TASK TO COMPLETE
Go through the records and extract every line with the word "icon".

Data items

##############################

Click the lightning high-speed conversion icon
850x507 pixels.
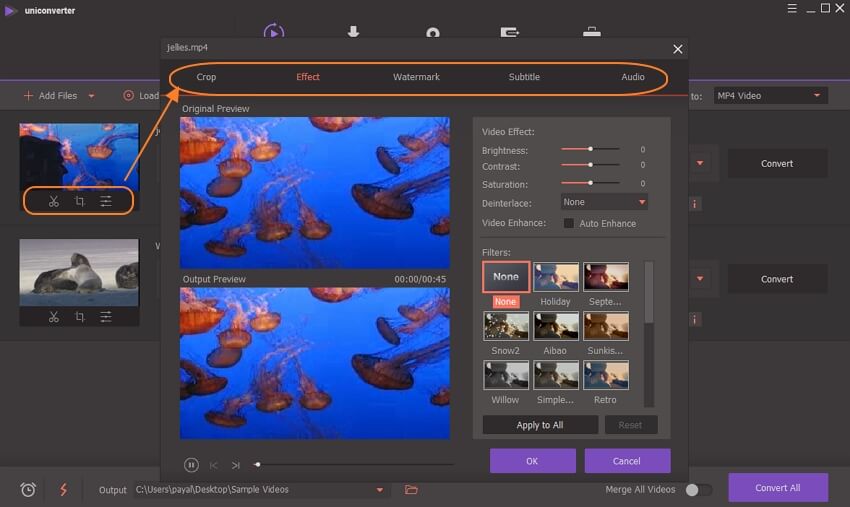pyautogui.click(x=64, y=489)
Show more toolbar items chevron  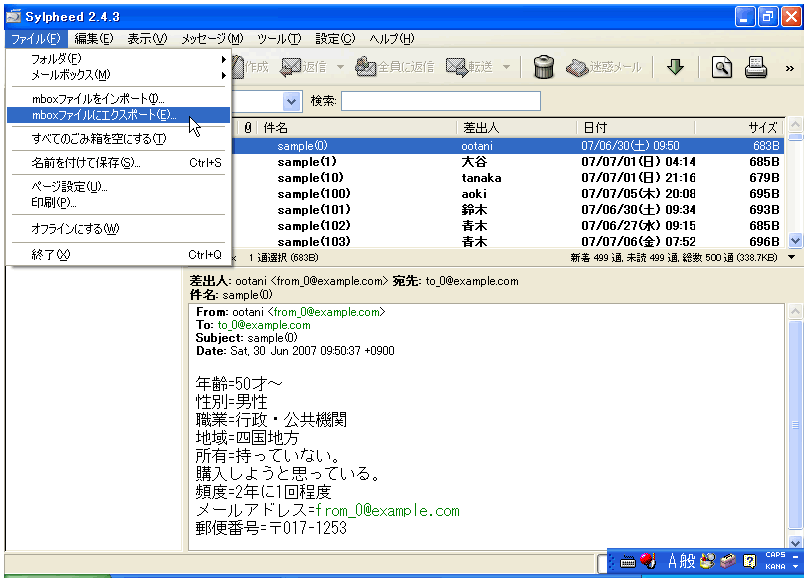coord(790,68)
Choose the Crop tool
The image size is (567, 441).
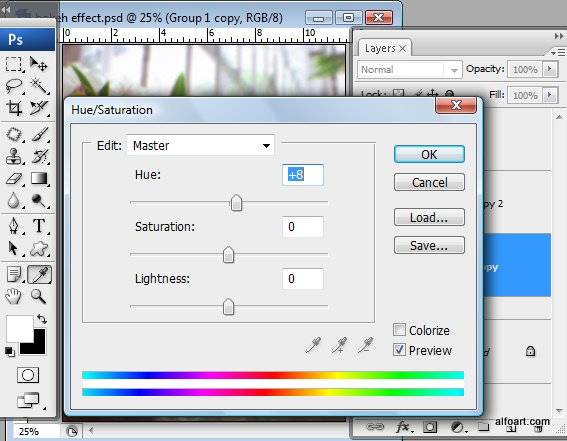pyautogui.click(x=14, y=108)
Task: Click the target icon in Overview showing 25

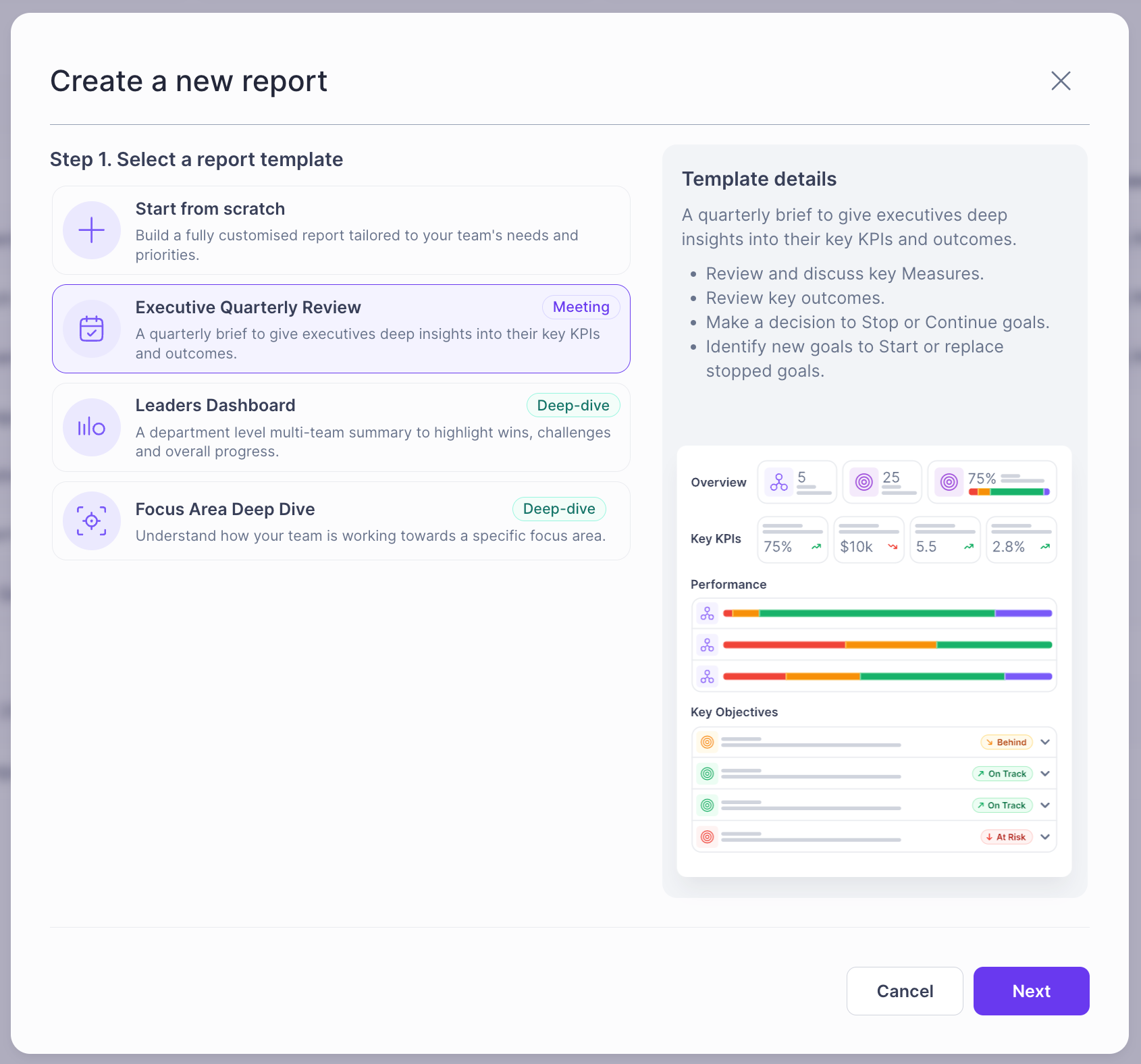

##############################

RESPONSE TO THIS TASK
Click the lightning high-speed conversion icon
Task: Click the target icon in Overview showing 25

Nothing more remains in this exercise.